Records for processing
......
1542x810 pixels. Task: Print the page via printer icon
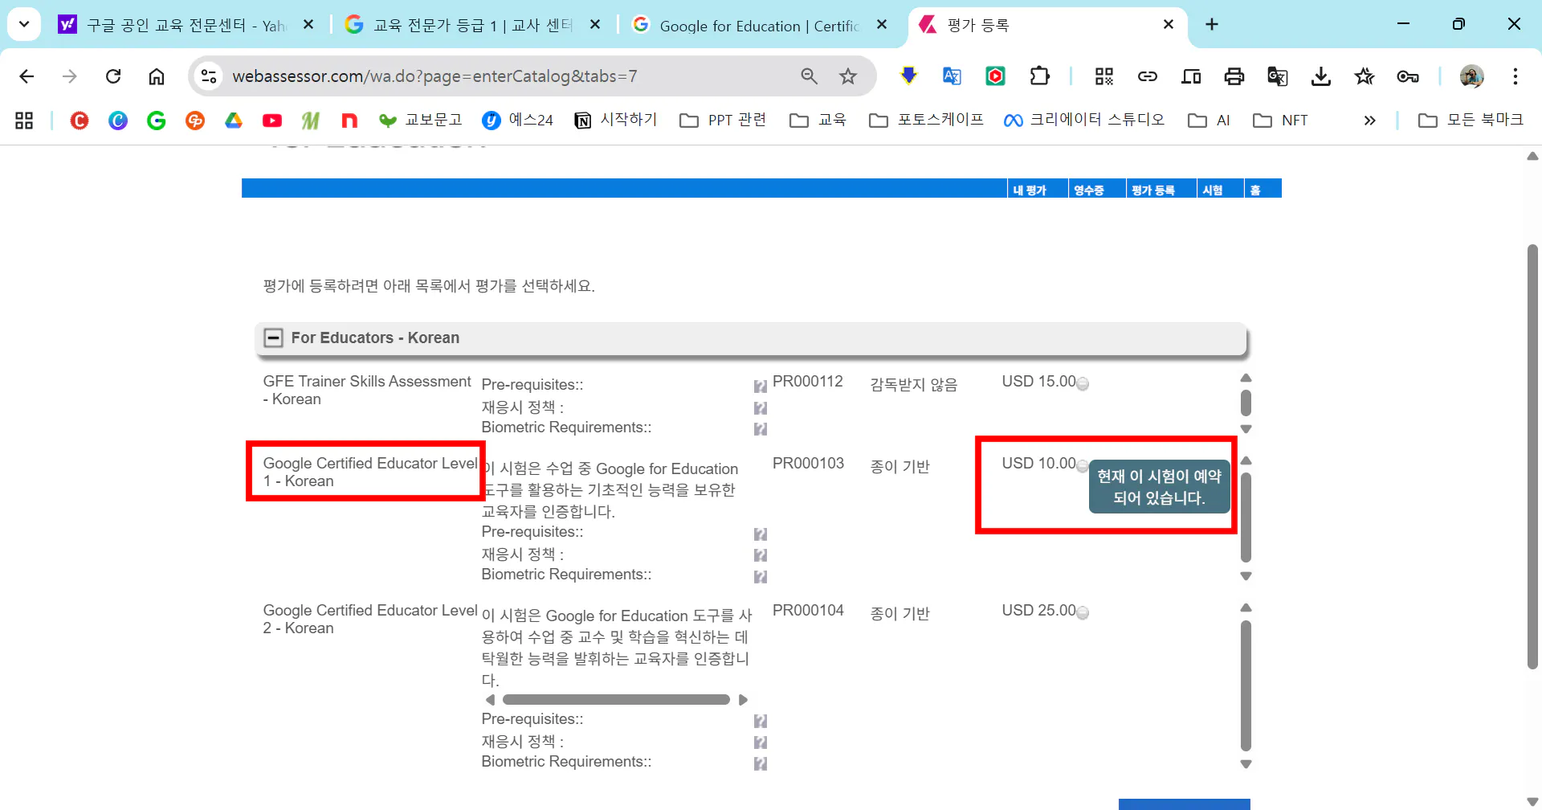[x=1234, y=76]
......
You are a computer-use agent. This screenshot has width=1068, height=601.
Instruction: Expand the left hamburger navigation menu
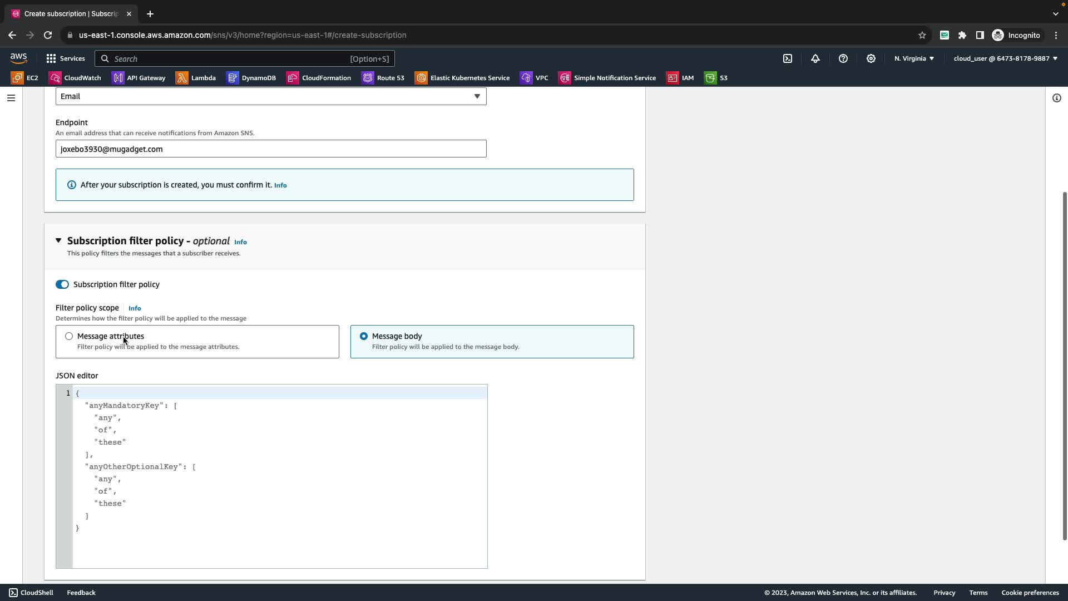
......
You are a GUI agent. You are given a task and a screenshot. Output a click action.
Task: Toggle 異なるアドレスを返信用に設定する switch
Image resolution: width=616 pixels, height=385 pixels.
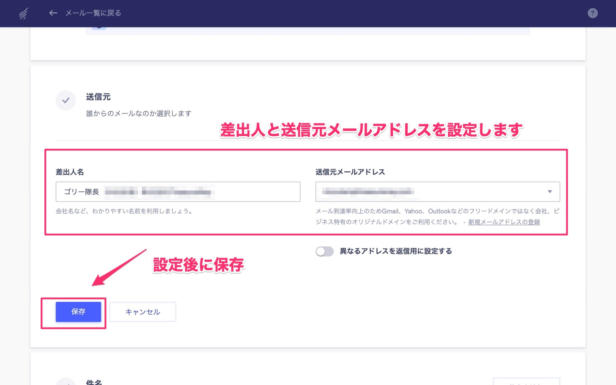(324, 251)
......
Brief
In the listing above, how many lines hold the word "agent"? Give the number and nothing more.

Response to this exercise
2